Nueva Bilbao de Gardoqui
Cual si unas gigantescas manos hubieran descendido del cielo para moldear la confluencia de océano, cordillera, bosques, río, dunas y tierras fértiles, Constitución se plasma en un extraño capricho de la naturaleza, buen escenario para historias y esplendores pasados. El ancho Maule, primer río navegable de norte a sur del país, forma parte indisoluble de la historia de Constitución, ciudad construida junto a su desembocadura, fundada en 1794 por Ambrosio O´Higgins bajo la denominación de Nueva Bilbao de Gardoqui. Se requería con urgencia un lugar donde embarcar trigo, porotos, lentejas, los famosos vinos maulinos y otras riquezas agrícolas producidas en las haciendas de la zona. Así esta pequeña ciudad se convirtió en puerto. Con el tiempo adquirió incluso el ampuloso título de Puerto Mayor, no por la profusión y magnitud de sus instalaciones, sino que en virtud del considerable comercio que floreció por espacio de muchas décadas. Este fue el caldo de cultivo para una estirpe de soñadores regionalistas, vehementes, cazurros, grandes exponentes de la sabiduría huasa, astutos y maliciosos como el culpeo, nominados con el orgulloso gentilicio de “mauchos”.
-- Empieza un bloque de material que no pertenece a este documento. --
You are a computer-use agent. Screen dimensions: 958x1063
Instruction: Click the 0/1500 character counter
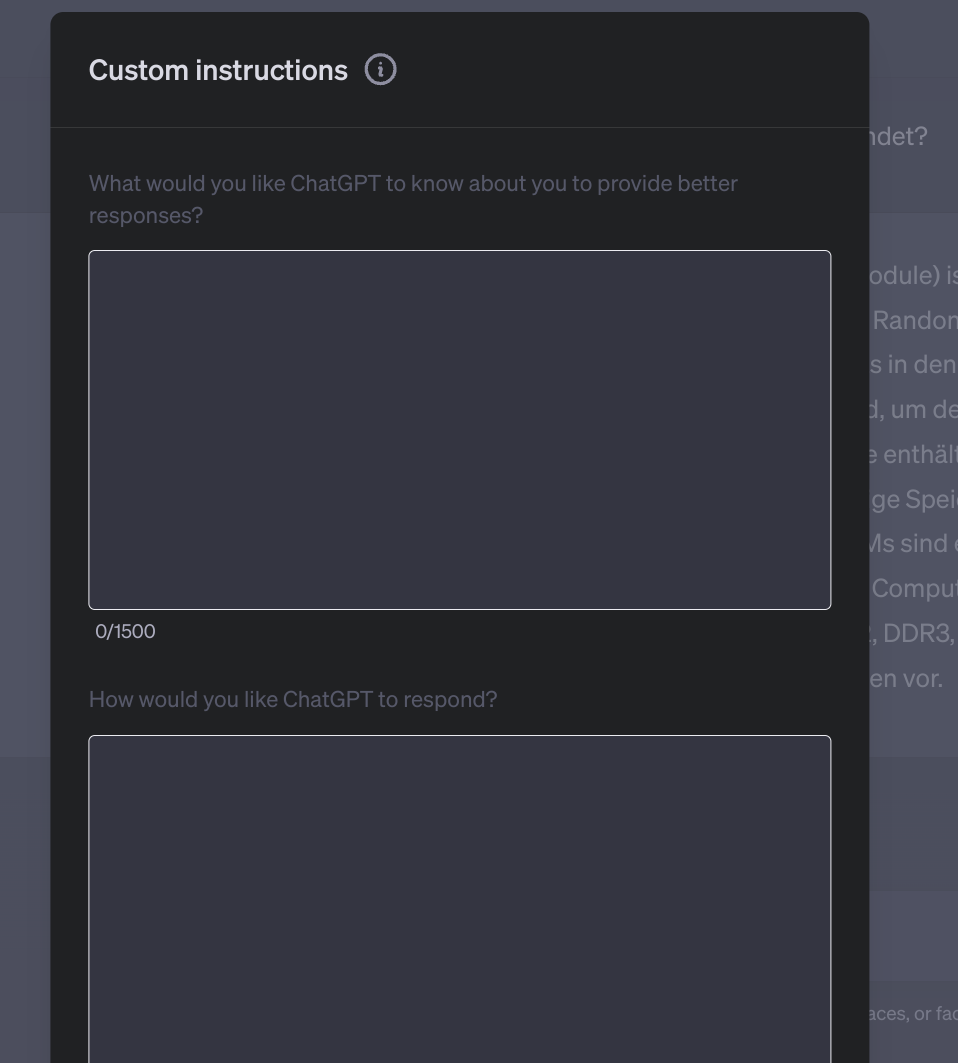point(125,631)
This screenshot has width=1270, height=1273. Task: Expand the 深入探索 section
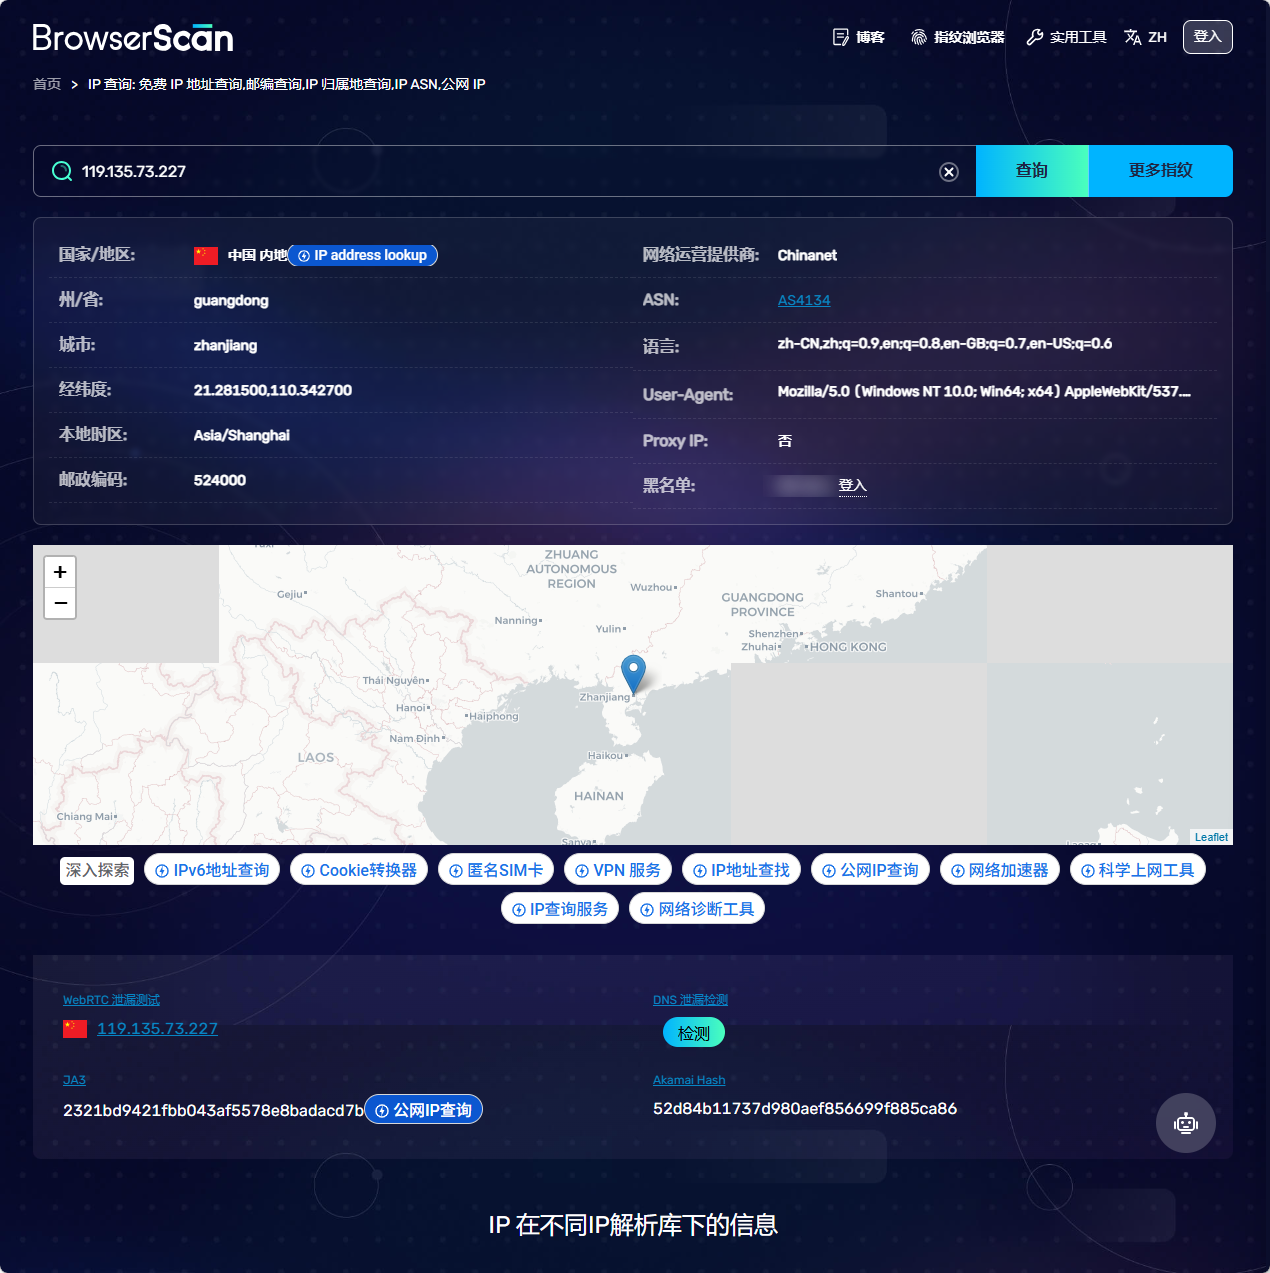[x=96, y=870]
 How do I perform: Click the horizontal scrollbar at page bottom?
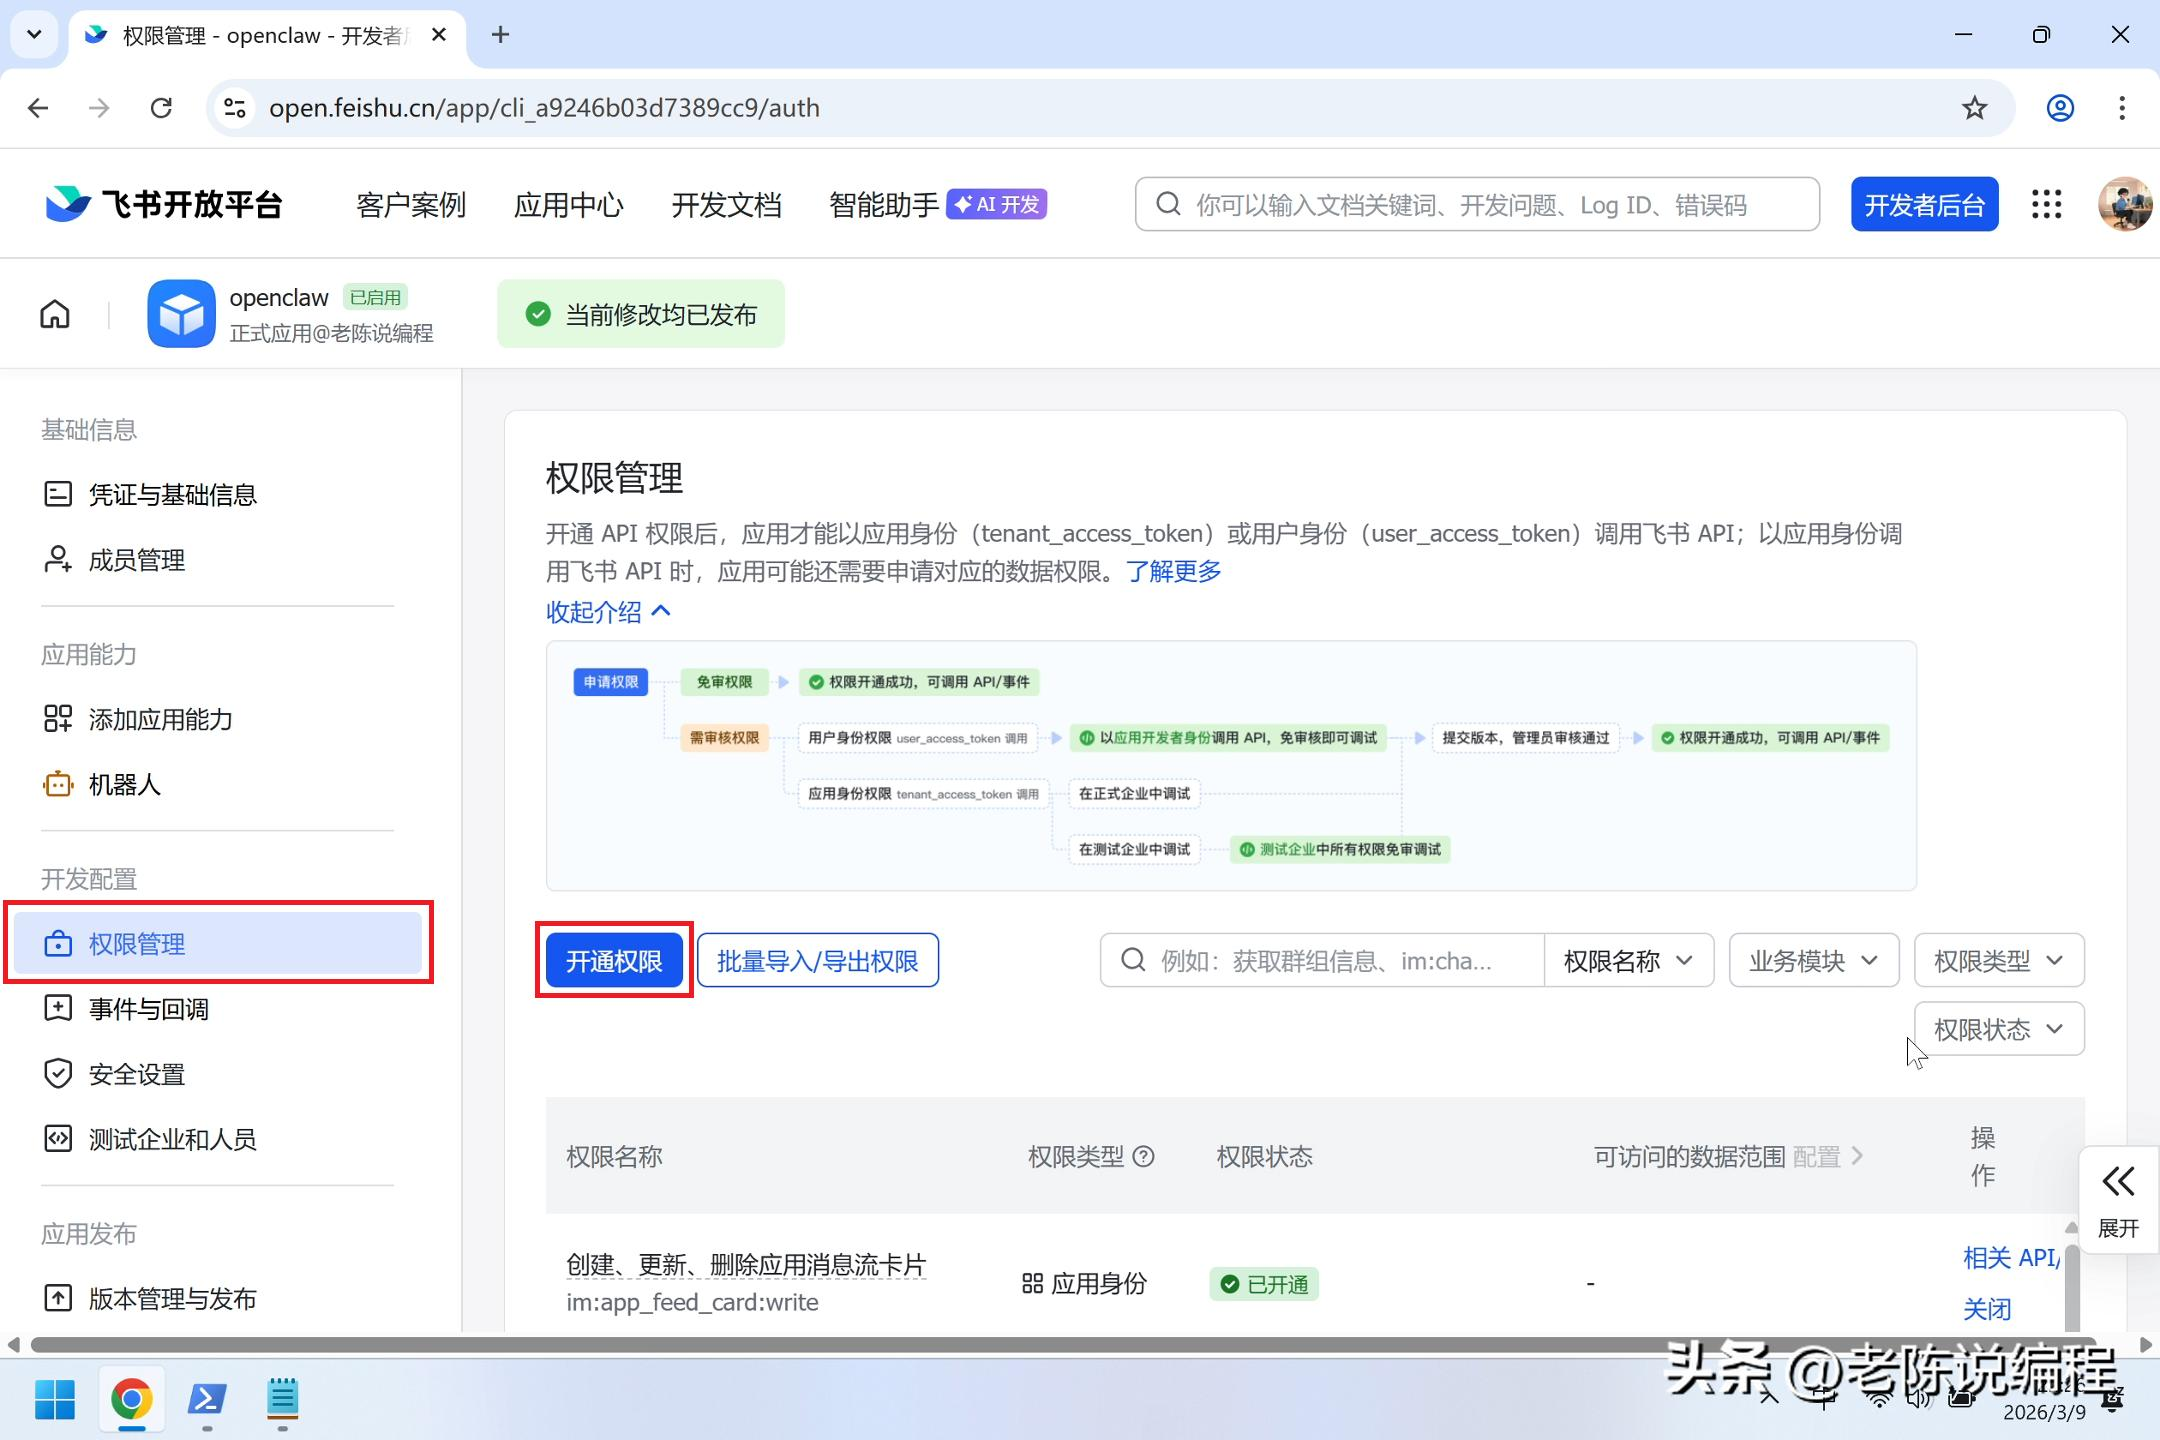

Una y otra vez, los mauchos han hecho caso omiso de amenazas y catástrofes de diverso signo, confabuladas para aniquilar la existencia de la ciudad. Le han doblado la mano al destino con esfuerzo y pertinacia extremas, ¿chauvinismo acendrado?, ¿locura? Inundaciones, tsunamis, terremotos, embancamientos y crisis económicas no impidieron que Constitución siga allí para testimoniar la enorme potencialidad del ser humano y sus obsesiones.
En las orillas del río, producto de la necesidad, del ingenio y del comercio floreciente, nacieron los astilleros, madres de las lanchas y los famosos “faluchos”, embarcaciones fabricadas con roble pellín de la zona, otrora dominante en el paisaje. El roble pellín, desplazado ahora por los pinos y eucaliptos que alimentan el apetito inagotable de la planta de celulosa instalada a fines de los sesenta. Dada la carencia de caminos, las lanchas maulinas constituían la mejor vía para comunicar la vecina e importante ciudad de Talca, las haciendas de la zona y el puerto de Constitución.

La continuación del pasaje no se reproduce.